I guess it's better than drain pipes in the OF at Yankee Stadium.
"The cover was made of thin plywood with a rubber coating. According to a former Yankee groundskeeper, “It was wedged in there, below-ground. You had to hit it with your heel, wedge it down real tight. If it wasn’t, a player could trip on it."
It still makes me to think that the weather this evening was fine but the field was unplayable.
As a 19-year-old rookie in his first World Series [in 1951],
Mickey Mantle tore the cartilage in his right knee on a fly ball by Willie Mays while playing right field. Joe DiMaggio, in the last year of his career, was playing center field. Mays' fly was hit to shallow center, and as Mantle came over to back up DiMaggio,
Mantle's cleats caught a drainage cover in the outfield grass.
His knee twisted awkwardly and he instantly fell. Witnesses say it looked "like he had been shot." He was carried off the field on a stretcher and watched the rest of the World Series on TV from a hospital bed.
Dr.
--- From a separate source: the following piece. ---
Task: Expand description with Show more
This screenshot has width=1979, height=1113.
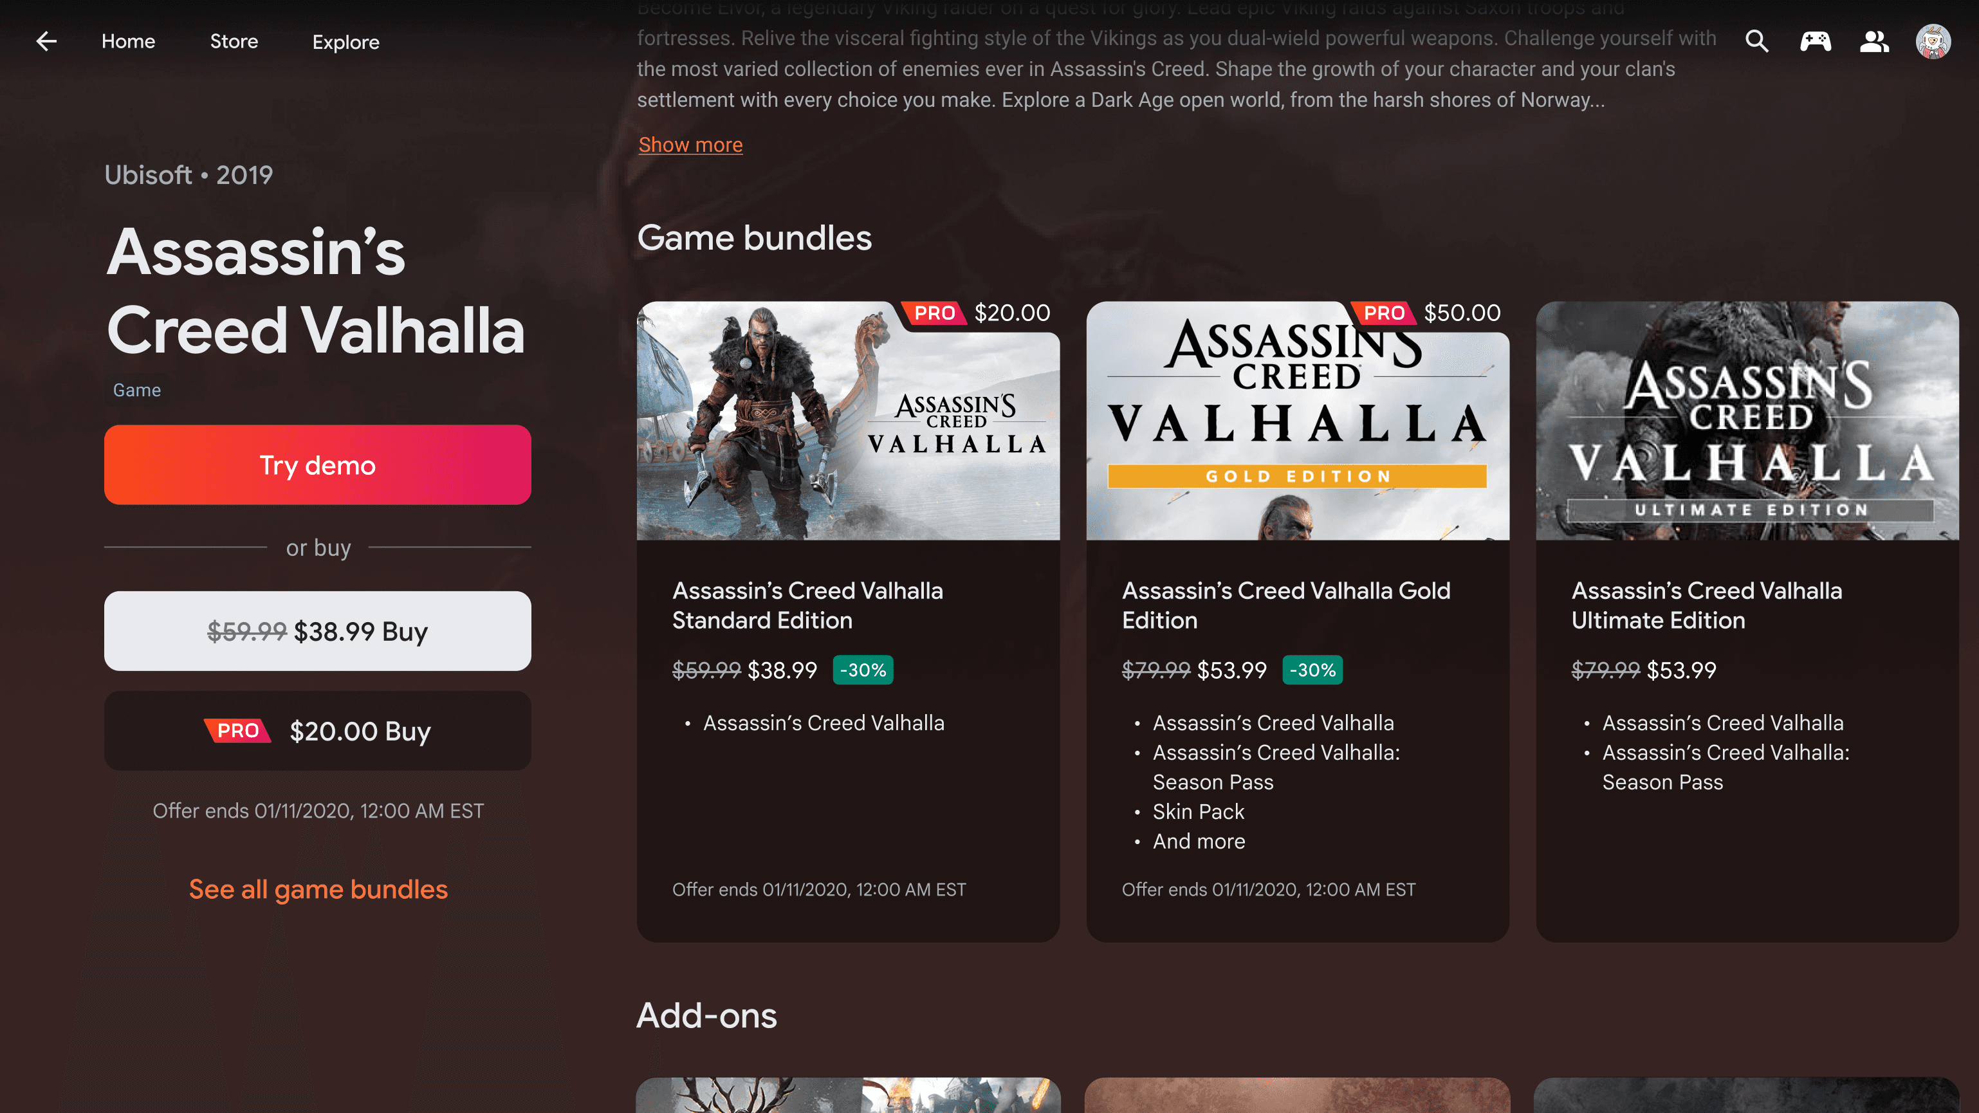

Stephen Haas, medical director for the National Football League Players Association, has speculated that Mantle may have torn his anterior cruciate ligament (ACL) during the incident and played the rest of his career without having it properly treated since ACLs could not be repaired with the surgical techniques available in that era.
Still, Mantle was known as the "fastest man to first base" and won the American League triple crown in 1956. In 1949, he received a draft-examine notice and was about to be drafted by the US Army but failed the physical exam and was rejected as unqualified and was given a 4-F deferment for any military service.